インターンシップの期間も重要な選択基準だ。
「1dayではなく、長期間のインターンシップを選ぶようになった。また大手企業を選ぶようになった」(同志社大学大学院、情報)という学生もいるが、例外だ。
多くの理系院生は研究に時間を取られて忙しい。長期のインターンシップへの参加は難しいようだ。
「研究の時間を考慮すると1dayインターンなどの短期インターンを中心に探している」(東北工業大学大学院、電気・電子)
「学部生の頃は5日ほどの長いインターンシップに参加したが、院生では長い時間を取れなかったので短期のインターンに参加した」(東北大学大学院、生物・農)
推薦を使う学生が減少
理系には「推薦」という応募形式がある。理系の大学・学部・研究室(教授)が、「この学生は御社の業務に役立つ能力を持っているので推薦します」というものだ。文系ではあまり聞かないが、産業界と大学との距離が近い理系ではよく見られた。
1990年頃までは、理系の就職はかなりの部分が推薦で決まっていたと記憶している。1980年代半ばに「東大工学部から外資系コンサルや金融業界に就職する者がいる」と理系教授が嘆いていたことを思い出すが、極めて少数だから嘆くレベルで済んでいたのだろう。
それから30年以上経ち、理系学生は就活の対象業界として、コンサル系や金融業界を意識している。院生は自分の専門性を意識するので志望する者は少なくなるが、専門性の低い学部生ではその多くが意識していると言っていい。

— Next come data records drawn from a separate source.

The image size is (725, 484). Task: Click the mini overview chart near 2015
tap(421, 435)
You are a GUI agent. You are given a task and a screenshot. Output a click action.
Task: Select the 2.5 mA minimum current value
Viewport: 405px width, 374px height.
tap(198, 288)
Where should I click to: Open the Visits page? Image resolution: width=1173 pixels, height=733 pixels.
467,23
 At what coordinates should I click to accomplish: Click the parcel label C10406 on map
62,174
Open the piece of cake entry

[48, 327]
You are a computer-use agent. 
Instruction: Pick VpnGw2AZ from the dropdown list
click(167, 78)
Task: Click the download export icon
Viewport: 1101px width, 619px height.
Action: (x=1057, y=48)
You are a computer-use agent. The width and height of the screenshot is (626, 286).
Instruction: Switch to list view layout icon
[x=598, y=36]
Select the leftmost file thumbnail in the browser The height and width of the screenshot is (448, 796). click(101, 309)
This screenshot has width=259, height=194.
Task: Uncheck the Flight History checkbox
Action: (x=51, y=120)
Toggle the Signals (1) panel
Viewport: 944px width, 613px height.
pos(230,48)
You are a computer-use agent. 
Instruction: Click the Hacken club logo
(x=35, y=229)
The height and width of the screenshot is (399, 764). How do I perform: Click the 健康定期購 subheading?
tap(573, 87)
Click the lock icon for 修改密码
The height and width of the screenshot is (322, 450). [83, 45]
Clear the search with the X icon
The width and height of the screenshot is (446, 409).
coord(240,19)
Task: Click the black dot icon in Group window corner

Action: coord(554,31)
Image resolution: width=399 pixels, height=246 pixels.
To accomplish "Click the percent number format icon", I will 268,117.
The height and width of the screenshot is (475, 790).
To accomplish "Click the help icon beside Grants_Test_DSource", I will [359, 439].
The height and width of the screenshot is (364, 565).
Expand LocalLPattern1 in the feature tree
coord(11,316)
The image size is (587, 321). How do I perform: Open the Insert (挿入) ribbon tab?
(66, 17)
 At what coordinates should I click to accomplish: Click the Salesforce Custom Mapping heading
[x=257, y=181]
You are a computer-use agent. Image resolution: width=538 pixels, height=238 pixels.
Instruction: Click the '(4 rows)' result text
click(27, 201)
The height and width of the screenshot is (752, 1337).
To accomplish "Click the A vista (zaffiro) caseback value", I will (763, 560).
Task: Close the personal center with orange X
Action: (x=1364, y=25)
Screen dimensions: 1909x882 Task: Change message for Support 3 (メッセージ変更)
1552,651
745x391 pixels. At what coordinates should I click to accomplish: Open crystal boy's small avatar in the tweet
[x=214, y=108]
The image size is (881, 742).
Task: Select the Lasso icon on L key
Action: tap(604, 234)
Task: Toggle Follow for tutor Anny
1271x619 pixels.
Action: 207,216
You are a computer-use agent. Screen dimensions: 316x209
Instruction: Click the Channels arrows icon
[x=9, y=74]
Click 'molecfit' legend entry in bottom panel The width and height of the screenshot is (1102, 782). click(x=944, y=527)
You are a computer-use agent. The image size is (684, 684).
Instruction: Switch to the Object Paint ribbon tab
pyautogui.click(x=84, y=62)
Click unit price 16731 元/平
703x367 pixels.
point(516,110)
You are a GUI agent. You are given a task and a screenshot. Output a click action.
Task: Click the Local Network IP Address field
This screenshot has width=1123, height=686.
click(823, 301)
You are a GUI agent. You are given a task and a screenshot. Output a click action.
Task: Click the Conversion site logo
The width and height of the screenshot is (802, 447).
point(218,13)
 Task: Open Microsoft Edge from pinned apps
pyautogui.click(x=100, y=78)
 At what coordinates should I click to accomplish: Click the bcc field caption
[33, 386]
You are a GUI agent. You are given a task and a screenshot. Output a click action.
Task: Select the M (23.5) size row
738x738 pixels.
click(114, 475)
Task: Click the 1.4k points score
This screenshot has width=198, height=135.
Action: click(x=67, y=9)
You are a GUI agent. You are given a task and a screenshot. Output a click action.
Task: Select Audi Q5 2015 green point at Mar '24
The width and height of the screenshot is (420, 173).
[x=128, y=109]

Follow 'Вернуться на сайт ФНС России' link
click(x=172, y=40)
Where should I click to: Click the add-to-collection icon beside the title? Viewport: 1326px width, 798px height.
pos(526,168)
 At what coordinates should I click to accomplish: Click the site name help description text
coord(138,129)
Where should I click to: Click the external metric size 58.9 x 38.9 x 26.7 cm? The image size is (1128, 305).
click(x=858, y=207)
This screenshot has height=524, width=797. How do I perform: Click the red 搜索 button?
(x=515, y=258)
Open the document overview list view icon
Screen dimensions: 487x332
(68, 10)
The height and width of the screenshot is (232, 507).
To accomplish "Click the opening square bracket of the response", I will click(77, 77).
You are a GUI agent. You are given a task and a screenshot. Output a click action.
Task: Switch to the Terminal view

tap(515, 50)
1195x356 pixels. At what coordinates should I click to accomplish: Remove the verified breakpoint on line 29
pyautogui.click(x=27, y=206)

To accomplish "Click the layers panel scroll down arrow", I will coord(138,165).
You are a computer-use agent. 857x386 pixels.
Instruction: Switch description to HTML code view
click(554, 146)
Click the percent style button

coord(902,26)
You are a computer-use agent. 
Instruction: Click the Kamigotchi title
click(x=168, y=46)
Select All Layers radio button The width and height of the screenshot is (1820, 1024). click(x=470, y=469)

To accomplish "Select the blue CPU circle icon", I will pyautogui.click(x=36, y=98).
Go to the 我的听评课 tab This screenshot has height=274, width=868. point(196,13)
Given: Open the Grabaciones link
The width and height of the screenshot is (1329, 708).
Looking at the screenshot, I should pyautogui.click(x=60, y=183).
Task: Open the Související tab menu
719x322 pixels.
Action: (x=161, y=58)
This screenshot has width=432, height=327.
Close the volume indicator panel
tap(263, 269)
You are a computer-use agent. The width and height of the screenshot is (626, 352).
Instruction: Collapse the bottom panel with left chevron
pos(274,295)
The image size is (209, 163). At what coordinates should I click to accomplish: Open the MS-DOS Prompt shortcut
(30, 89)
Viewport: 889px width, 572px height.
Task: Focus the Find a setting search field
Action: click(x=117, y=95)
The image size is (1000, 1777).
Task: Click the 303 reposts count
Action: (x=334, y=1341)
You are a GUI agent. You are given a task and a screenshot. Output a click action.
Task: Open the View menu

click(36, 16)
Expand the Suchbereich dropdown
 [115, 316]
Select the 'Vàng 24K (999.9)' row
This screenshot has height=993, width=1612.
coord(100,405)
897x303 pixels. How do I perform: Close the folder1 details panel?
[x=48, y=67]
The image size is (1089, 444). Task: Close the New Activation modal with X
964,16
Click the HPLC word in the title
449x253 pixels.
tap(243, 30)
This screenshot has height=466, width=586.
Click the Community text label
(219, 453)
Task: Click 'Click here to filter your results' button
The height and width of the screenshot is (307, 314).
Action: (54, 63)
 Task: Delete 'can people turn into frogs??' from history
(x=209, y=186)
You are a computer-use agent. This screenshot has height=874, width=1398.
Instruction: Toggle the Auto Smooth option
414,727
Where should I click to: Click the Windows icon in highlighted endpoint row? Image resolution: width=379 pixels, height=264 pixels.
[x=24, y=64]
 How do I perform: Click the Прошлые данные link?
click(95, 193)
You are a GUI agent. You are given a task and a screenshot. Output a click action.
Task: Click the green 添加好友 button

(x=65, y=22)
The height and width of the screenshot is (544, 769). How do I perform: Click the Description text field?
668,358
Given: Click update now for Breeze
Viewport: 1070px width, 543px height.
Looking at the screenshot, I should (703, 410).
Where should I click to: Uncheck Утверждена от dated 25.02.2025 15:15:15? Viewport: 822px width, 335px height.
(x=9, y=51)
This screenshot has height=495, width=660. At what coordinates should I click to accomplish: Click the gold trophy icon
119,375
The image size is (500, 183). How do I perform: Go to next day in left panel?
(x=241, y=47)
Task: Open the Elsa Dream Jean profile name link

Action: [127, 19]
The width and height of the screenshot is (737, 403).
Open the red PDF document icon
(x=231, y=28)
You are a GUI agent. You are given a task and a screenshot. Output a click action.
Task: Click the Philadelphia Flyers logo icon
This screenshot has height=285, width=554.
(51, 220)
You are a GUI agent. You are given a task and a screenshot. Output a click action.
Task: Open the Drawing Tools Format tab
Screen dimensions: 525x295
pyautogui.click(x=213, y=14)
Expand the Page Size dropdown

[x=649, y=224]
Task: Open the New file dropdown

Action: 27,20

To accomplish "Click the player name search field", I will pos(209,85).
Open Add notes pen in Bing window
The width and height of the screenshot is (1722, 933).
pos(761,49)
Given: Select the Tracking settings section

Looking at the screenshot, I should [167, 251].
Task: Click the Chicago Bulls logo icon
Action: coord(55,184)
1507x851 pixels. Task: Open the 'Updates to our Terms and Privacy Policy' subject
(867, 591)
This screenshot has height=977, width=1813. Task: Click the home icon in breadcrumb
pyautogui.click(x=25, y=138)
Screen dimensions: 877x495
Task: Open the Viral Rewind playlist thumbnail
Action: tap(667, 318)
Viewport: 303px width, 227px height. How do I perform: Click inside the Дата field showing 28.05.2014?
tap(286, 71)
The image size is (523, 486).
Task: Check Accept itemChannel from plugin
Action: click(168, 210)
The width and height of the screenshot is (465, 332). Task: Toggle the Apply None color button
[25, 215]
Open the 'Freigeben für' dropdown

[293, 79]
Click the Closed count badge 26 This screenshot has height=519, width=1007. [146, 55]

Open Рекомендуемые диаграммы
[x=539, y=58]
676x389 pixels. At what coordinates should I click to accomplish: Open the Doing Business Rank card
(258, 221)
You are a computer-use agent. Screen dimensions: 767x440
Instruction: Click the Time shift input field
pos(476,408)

従来からの建設・メーカー系以外の業界に進む学生が増え、推薦は減ってきた。理系教官が知らない業界、企業だからだ。理系研究室は特定業界と親しい。例えば、鉄鋼、化学、電機、通信などの業界との縁は深く、教官も知識がある。ところが、メーカー以外に関する知識は少なく、関係もない。教官はこういう企業に対して推薦を出そうにも出せない。